*** Given records ***

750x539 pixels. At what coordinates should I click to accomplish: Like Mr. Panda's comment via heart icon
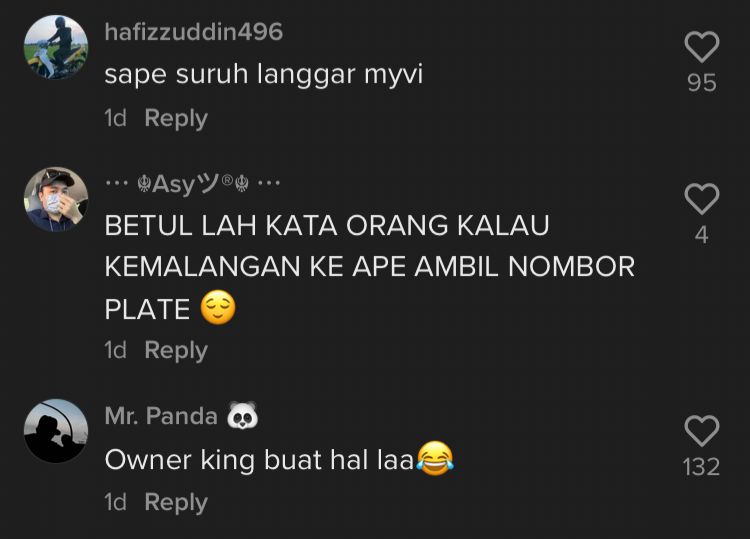pos(702,431)
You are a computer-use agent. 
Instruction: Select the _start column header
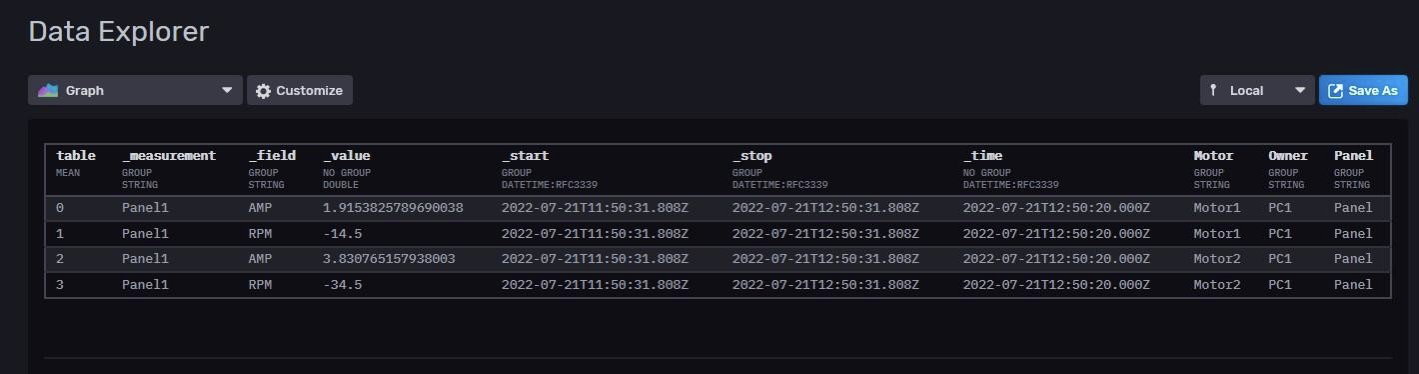point(525,156)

*** End of Given records ***

Task to complete :: Reproduce each entry above word for word. Pictures are not part of the copy.

Answer area ::
750x539 pixels. At what coordinates should I click to accomplish: Like Mr. Panda's comment via heart icon
pos(702,431)
You are a computer-use agent. 
Instruction: Select the _start column header
point(525,156)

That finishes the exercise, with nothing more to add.